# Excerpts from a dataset
+++

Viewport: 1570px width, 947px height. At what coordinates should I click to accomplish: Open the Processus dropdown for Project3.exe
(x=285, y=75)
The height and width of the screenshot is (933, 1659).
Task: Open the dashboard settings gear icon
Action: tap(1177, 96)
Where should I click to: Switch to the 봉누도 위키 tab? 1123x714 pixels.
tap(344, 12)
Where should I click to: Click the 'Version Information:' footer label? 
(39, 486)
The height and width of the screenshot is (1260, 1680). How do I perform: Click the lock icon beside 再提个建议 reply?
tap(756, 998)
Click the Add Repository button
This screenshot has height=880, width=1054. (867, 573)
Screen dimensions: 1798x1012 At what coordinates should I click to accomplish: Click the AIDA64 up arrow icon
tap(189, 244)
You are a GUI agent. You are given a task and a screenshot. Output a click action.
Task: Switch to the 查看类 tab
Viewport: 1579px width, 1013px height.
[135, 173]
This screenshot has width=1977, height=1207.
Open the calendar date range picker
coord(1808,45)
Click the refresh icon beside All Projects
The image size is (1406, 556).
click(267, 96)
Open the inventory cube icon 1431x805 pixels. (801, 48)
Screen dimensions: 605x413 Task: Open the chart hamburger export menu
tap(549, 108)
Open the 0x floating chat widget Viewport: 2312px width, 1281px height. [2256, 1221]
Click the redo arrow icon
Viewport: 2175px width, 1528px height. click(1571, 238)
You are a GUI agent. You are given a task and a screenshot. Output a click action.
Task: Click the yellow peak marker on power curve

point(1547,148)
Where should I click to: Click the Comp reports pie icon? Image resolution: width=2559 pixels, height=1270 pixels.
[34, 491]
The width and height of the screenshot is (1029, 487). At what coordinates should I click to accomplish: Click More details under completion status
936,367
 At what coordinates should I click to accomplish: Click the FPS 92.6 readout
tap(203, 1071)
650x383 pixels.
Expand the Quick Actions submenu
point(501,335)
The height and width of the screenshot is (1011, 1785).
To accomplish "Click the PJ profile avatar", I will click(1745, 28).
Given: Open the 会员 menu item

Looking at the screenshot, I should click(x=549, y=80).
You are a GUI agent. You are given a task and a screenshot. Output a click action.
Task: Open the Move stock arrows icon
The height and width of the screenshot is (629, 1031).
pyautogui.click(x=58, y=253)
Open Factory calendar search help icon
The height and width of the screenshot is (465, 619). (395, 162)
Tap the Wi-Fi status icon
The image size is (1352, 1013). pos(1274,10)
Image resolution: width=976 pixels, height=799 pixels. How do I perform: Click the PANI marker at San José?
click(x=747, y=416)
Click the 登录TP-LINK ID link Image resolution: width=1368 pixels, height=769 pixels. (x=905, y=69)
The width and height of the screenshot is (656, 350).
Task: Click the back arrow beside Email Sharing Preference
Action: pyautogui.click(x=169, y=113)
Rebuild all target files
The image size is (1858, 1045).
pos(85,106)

+++

# YOUR INSTRUCTIONS
Once you have read the records, output each one exactly as written.

# RESPONSE FOR THIS EXERCISE
Viewport: 1570px width, 947px height. At what coordinates should I click to accomplish: Open the Processus dropdown for Project3.exe
(x=285, y=75)
The height and width of the screenshot is (933, 1659).
Task: Open the dashboard settings gear icon
Action: tap(1177, 96)
Where should I click to: Switch to the 봉누도 위키 tab? 1123x714 pixels.
tap(344, 12)
Where should I click to: Click the 'Version Information:' footer label? 
(39, 486)
The height and width of the screenshot is (1260, 1680). How do I perform: Click the lock icon beside 再提个建议 reply?
tap(756, 998)
Click the Add Repository button
This screenshot has height=880, width=1054. (867, 573)
Screen dimensions: 1798x1012 At what coordinates should I click to accomplish: Click the AIDA64 up arrow icon
tap(189, 244)
You are a GUI agent. You are given a task and a screenshot. Output a click action.
Task: Switch to the 查看类 tab
Viewport: 1579px width, 1013px height.
[135, 173]
This screenshot has width=1977, height=1207.
Open the calendar date range picker
coord(1808,45)
Click the refresh icon beside All Projects
The image size is (1406, 556).
click(267, 96)
Open the inventory cube icon 1431x805 pixels. (801, 48)
Screen dimensions: 605x413 Task: Open the chart hamburger export menu
tap(549, 108)
Open the 0x floating chat widget Viewport: 2312px width, 1281px height. [2256, 1221]
Click the redo arrow icon
Viewport: 2175px width, 1528px height. click(1571, 238)
You are a GUI agent. You are given a task and a screenshot. Output a click action.
Task: Click the yellow peak marker on power curve

point(1547,148)
Where should I click to: Click the Comp reports pie icon? Image resolution: width=2559 pixels, height=1270 pixels.
[34, 491]
The width and height of the screenshot is (1029, 487). At what coordinates should I click to accomplish: Click More details under completion status
936,367
 At what coordinates should I click to accomplish: Click the FPS 92.6 readout
tap(203, 1071)
650x383 pixels.
Expand the Quick Actions submenu
point(501,335)
The height and width of the screenshot is (1011, 1785).
To accomplish "Click the PJ profile avatar", I will click(1745, 28).
Given: Open the 会员 menu item

Looking at the screenshot, I should click(x=549, y=80).
You are a GUI agent. You are given a task and a screenshot. Output a click action.
Task: Open the Move stock arrows icon
The height and width of the screenshot is (629, 1031).
pyautogui.click(x=58, y=253)
Open Factory calendar search help icon
The height and width of the screenshot is (465, 619). (395, 162)
Tap the Wi-Fi status icon
The image size is (1352, 1013). pos(1274,10)
Image resolution: width=976 pixels, height=799 pixels. How do I perform: Click the PANI marker at San José?
click(x=747, y=416)
Click the 登录TP-LINK ID link Image resolution: width=1368 pixels, height=769 pixels. (x=905, y=69)
The width and height of the screenshot is (656, 350).
Task: Click the back arrow beside Email Sharing Preference
Action: pyautogui.click(x=169, y=113)
Rebuild all target files
The image size is (1858, 1045).
pos(85,106)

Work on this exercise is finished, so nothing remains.